> _Exercise data_:
------------------------------------

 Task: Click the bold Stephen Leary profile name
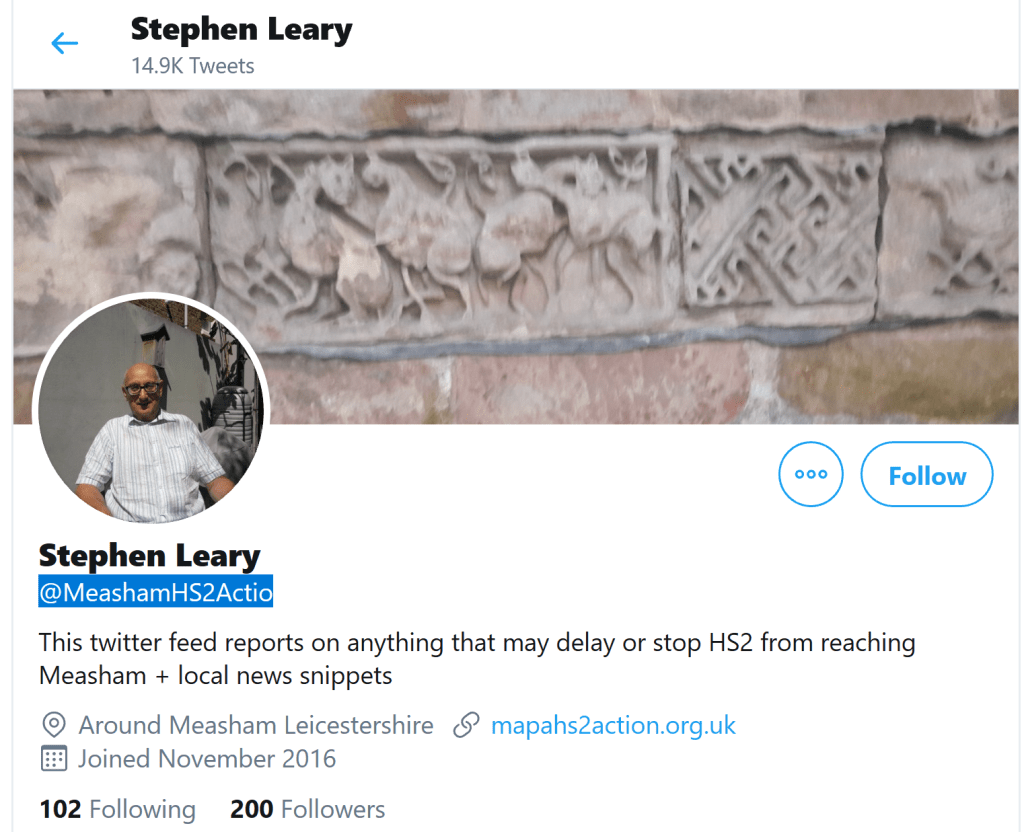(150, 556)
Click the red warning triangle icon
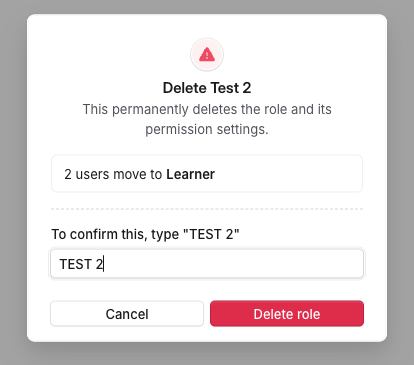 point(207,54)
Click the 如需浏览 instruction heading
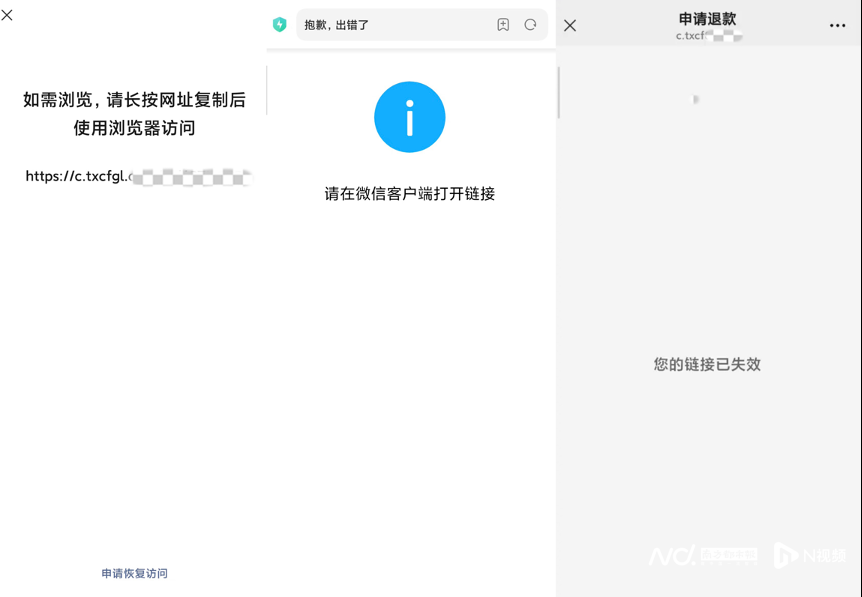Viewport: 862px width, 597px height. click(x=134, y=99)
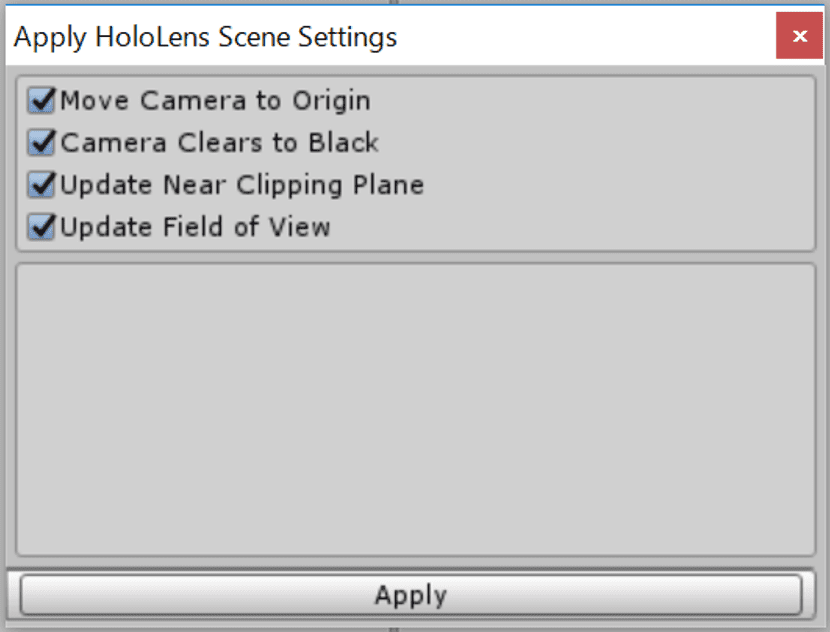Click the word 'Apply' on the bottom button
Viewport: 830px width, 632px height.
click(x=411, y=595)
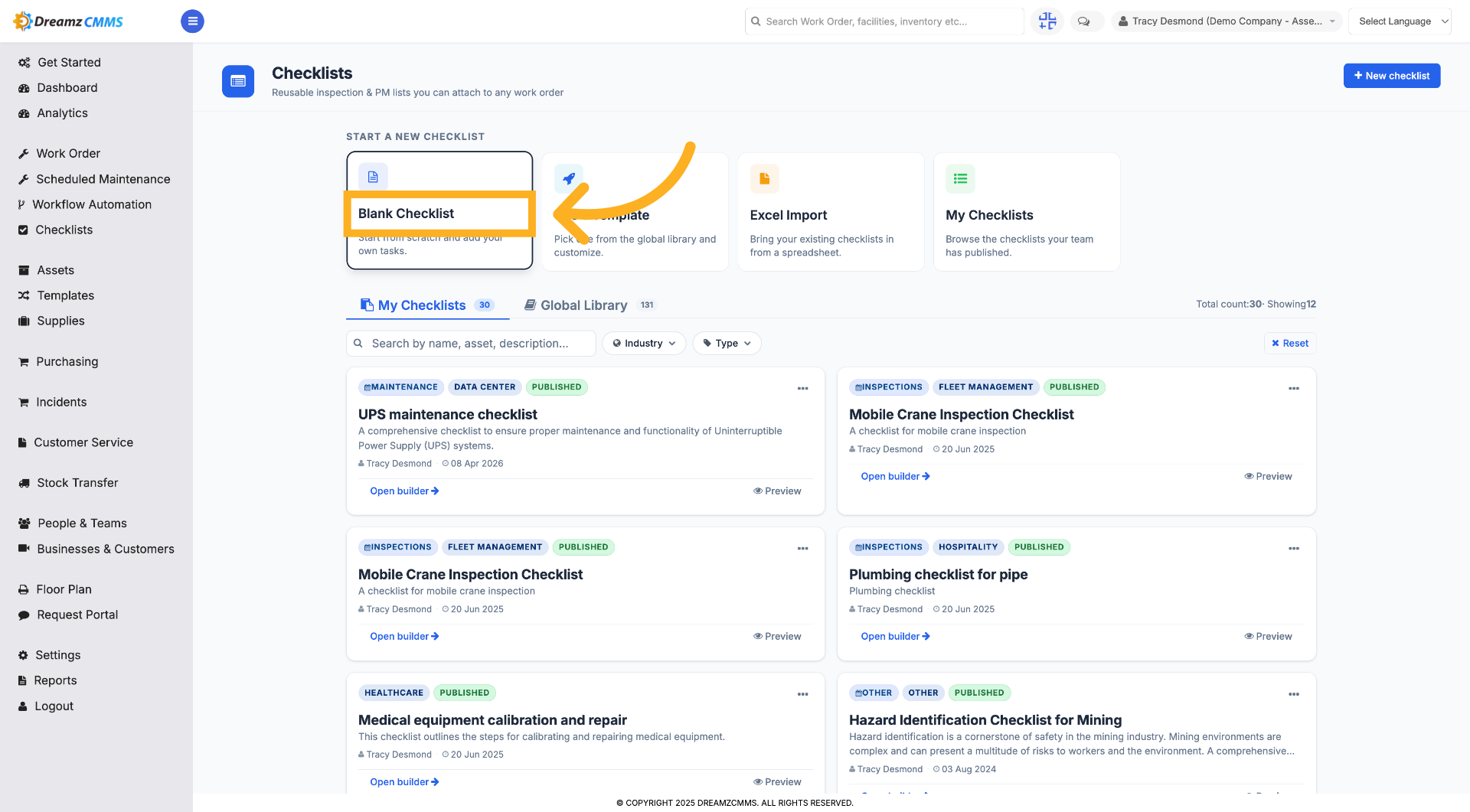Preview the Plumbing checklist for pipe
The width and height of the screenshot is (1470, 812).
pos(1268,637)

------------------------------------

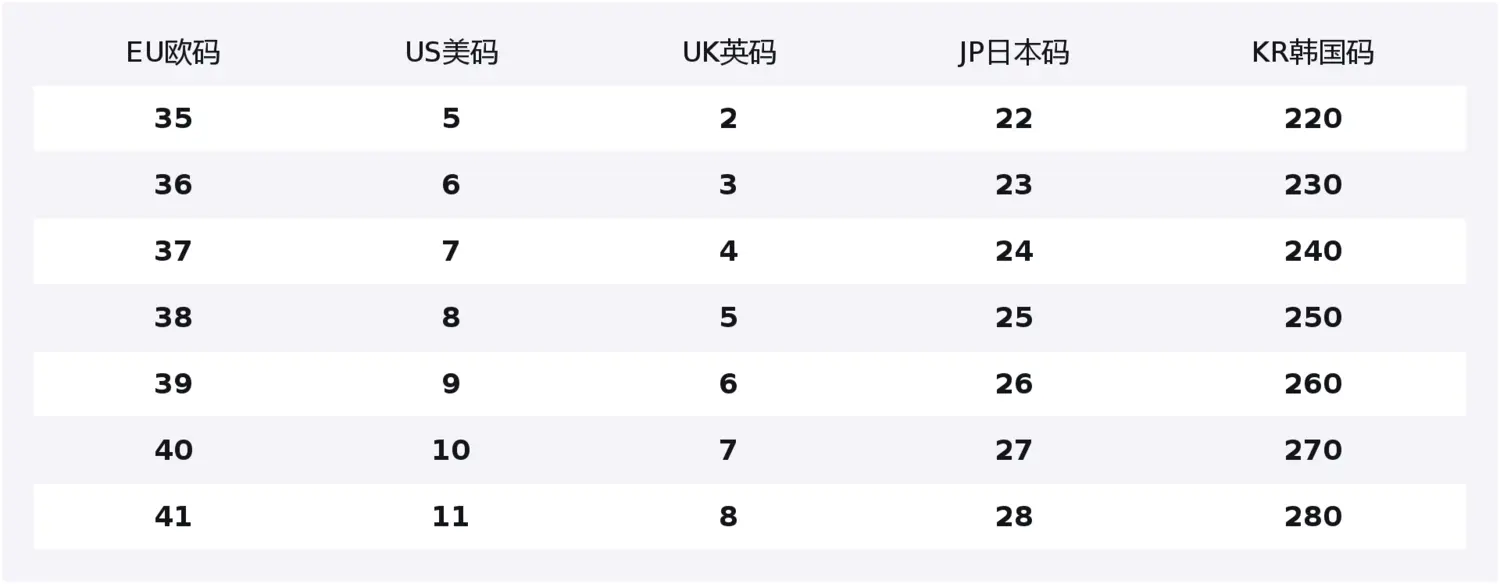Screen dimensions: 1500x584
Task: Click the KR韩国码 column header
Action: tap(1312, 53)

------------------------------------

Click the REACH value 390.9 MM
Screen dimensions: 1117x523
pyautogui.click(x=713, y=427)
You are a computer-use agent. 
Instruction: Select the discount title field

------------------------------------

> _Activity_:
Restate word for word the lines of the data above, starting at the line containing "You are a computer-use agent." and ending at the line containing "Instruction: Select the discount title field", both included, and nothing more.

> _Final answer_:
You are a computer-use agent. 
Instruction: Select the discount title field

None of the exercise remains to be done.